On a pu dire souvent, devant des coïncidences de ce genre, que la science-fiction est une manière de prédire l’avenir. Cela est faux dans la mesure où, pour une prédiction de la science-fiction qui se réalise, on peut en citer mille qui n’aboutissent pas. Mais la science-fiction décrit des mondes possibles, et elle en décrit une très grande quantité. Elle ne se borne pas actuellement aux gadgets ni même aux grandes techniques matérielles ou énergétiques. Elle décrit également des changements produits par des inventions psychologiques, politiques ou sociales.

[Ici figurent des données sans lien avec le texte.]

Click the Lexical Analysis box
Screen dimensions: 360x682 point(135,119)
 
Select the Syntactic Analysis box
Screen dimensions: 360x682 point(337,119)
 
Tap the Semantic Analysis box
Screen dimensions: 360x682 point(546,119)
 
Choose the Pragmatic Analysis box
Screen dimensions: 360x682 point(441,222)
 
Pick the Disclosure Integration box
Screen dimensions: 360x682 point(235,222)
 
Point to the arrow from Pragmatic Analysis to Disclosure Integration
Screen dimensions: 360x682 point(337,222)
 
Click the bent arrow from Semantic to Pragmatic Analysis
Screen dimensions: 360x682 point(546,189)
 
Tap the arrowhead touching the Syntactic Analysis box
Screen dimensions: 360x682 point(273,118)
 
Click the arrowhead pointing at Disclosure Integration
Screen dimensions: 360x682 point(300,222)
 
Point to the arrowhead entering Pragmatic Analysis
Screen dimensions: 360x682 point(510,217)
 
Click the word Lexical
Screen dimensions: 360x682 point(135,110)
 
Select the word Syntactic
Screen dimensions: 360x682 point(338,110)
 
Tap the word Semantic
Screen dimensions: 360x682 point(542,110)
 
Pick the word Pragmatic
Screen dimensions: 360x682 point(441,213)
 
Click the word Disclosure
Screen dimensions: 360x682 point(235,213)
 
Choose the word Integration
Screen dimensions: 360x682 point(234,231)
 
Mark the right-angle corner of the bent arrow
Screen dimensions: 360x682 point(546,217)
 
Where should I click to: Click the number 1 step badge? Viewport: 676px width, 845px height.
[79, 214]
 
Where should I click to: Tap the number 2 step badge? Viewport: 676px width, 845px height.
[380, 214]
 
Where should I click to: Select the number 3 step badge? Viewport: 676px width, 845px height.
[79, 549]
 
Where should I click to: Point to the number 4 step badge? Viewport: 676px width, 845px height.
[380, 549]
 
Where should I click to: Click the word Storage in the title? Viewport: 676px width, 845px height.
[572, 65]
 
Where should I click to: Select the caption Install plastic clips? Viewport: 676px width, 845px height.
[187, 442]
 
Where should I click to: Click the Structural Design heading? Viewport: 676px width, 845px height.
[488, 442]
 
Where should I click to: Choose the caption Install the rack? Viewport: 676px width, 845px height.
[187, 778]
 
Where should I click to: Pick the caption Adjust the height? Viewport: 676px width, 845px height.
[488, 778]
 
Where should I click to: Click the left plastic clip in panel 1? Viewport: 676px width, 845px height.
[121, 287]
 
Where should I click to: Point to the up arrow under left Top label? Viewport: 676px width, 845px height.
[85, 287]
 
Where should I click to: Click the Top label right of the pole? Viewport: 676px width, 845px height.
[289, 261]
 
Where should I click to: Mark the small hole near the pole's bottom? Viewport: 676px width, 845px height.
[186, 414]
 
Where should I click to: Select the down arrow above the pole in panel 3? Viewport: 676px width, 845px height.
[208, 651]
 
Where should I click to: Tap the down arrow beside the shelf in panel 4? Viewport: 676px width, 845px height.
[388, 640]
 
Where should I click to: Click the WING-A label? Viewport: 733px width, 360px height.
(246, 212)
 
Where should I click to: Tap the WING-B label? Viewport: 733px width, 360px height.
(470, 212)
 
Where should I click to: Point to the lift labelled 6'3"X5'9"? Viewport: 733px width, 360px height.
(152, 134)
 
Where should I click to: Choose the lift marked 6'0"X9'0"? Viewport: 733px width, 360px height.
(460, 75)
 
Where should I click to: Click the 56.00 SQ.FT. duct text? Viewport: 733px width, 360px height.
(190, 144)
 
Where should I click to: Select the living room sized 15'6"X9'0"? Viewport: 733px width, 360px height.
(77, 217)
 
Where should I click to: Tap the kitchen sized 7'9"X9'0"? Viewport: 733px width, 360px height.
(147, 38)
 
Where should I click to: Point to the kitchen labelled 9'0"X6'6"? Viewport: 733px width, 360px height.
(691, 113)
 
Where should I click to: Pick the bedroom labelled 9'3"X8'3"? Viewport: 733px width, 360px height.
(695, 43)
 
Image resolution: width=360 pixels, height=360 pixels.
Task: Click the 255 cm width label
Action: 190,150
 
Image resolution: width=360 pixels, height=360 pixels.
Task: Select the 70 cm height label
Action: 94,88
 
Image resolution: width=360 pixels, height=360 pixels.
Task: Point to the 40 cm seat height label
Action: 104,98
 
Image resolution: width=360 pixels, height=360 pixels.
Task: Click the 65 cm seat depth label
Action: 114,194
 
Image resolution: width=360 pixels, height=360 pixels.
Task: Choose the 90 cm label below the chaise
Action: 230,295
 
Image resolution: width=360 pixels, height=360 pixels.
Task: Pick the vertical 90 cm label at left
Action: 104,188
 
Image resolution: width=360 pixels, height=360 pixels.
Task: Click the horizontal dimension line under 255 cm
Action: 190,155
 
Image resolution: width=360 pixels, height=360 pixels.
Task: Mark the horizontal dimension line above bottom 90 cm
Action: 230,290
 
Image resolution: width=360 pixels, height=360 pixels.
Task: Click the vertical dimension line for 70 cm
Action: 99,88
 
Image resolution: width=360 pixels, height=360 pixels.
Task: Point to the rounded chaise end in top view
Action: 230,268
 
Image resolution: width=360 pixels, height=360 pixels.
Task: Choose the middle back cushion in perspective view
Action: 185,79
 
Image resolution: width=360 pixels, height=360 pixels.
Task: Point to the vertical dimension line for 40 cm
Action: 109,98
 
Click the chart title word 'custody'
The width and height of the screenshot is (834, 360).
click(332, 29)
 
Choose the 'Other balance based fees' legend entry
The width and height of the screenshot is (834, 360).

Elle n’est ni optimiste ni pessimiste ; sa caractéristique n’est pas de construire des utopies ou des anti-utopies, mais de « distraire ». Aussi le sens de l’humour en est-il rarement absent, comme dans cet exemple significatif que donne la nouvelle de Robert Sheckley Un billet pour Tranaï (1956). Sur la planète Tranaï, le président a un pouvoir dictatorial absolu, mais il porte autour du cou un médaillon contenant de l’explosif et un récepteur de radio : quand un nombre suffisant de citoyens ont émis un signal de radio manifestant leur mécontentement, le président explose. Sur Tranaï, les percepteurs se promènent la nuit, portant un masque noir et armés d’un revolver : ils s’emparent, sous la menace de leurs armes, du portefeuille des promeneurs, qui ont ainsi deux portefeuilles, l’un pour leurs activités normales, l’autre pour le percepteur. Sur Tranaï, on conserve les femmes dans un champ de forces où le temps ne s’écoule pas : on les en retire quand on en a besoin, ce qui fait qu’elles sont toujours jeunes et de bonne humeur. Sur Tranaï, on peut gagner sa vie comme anti-inventeur ; ce métier consiste à détraquer au maximum les machines, et en particulier les robots à forme humaine pour que les humains n’aient pas de complexe d’infériorité : le robot qui sert à table se renverse de temps en temps la soupe sur le corps ; ainsi, les humains peuvent rire et se sentir supérieurs.